/DeconfoundedFMRI

DRTMLE to address sampling biases in neuroimaging

Primary LanguageHTMLMIT LicenseMIT

DeconfoundedFMRI

Code to reproduce all analyses, tables, and figures in Accounting for motion in resting-state fMRI: What part of the spectrum are we characterizing in autism spectrum disorder?

Our goals are two-fold:

  1. To document the data loss and biases introduced by common motion exclusion practices in functional connectivity research

  2. To introduce a framework to treat excluded scans as a missing data problem.
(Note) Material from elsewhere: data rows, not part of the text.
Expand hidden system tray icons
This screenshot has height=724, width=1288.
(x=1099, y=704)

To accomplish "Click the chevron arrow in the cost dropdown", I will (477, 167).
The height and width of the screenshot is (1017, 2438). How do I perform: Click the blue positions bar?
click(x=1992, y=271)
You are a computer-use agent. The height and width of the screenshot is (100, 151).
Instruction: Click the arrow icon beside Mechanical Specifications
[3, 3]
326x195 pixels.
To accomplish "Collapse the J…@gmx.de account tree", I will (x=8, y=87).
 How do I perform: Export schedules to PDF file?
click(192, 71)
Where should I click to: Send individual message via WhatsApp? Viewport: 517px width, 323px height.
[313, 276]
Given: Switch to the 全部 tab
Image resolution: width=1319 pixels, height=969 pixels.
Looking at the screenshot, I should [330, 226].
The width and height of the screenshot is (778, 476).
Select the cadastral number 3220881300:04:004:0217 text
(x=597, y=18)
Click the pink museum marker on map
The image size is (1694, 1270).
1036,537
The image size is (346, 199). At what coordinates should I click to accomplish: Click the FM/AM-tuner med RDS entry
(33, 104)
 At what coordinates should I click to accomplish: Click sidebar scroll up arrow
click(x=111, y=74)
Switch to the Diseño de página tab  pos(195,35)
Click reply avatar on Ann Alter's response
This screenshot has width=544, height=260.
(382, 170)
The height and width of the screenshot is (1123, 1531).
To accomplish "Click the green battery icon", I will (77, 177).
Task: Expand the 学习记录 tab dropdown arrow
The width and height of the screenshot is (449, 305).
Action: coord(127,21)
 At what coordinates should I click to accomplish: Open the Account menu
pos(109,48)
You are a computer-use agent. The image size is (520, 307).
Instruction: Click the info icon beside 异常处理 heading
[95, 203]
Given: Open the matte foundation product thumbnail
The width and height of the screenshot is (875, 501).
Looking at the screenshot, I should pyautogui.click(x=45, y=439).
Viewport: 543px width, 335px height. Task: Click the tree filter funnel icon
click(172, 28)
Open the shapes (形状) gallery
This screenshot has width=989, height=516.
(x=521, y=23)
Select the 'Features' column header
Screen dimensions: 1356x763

We use doubly robust targeted minimum loss based estimation (DRTMLE) with an ensemble of machine learning algorithms to address these data losses and the resulting biases.

Main functions:

  1. covariate_figures.Rmd - code used to run all analyses in sections 2.1.3 Study Sample to 2.2.4 Functional connectivity as a function of phenotypes. Outputs:

    • Table 1: Socio-demographic characteristics of complete predictor cases.
    • Fig. S1: Missingness of socio-demographic and behavioral variables in the initial dataset.
    • Fig 3: Motion quality control leads to dramatic reductions in sample size.
    • Fig 4: rs-fMRI exclusion probability changes with phenotype and age.
    • Fig S2: Univariate analysis of mean framewise displacement as a function of participant characteristics.
    • Fig 5: Participants with usable rs-fMRI data differed from participants with unusable rsfMRI data.
    • Table S1: Summary of Mann-Whitney U tests comparing included and excluded participants using the lenient motion QC and stratified by primary diagnosis.
    • Table S2: Summary of Mann-Whitney U tests comparing included and excluded participants using the strict motion QC and stratified by primary diagnosis.
    • Fig 6: Some covariates related to rs-fMRI exclusion probability are also related to functional connectivity.
  2. DeconfoundedGroupDifference_Tutorial.Rmd - Tutorial described in Section 2.3.2. Toy example and tutorial, which simulates a variable Wc that drives the bias between data usability (Δ) and functional connectivity (Y) and then shows how DRTMLE can adjust for this bias. Output:

    • Fig. 2: Illustration of the improvement in functional connectivity from DRTMLE compared to the naive approach from a single simulated dataset.
  3. QC_Impacts_Analysis_singleseed_noimputation_cb.R - R code to run the entire DRTMLE procedure for a single seed as described in section 2.3.2 Application: Deconfounded group difference in the KKI Dataset. This includes estimation of the propensity model (same for each edge), estimation of 153 outcome models, and application of DRTMLE to estimate the deconfounded mean for the ASD group, the deconfounded mean for the typically developing group, and their variances for 153 functional connectivity edges.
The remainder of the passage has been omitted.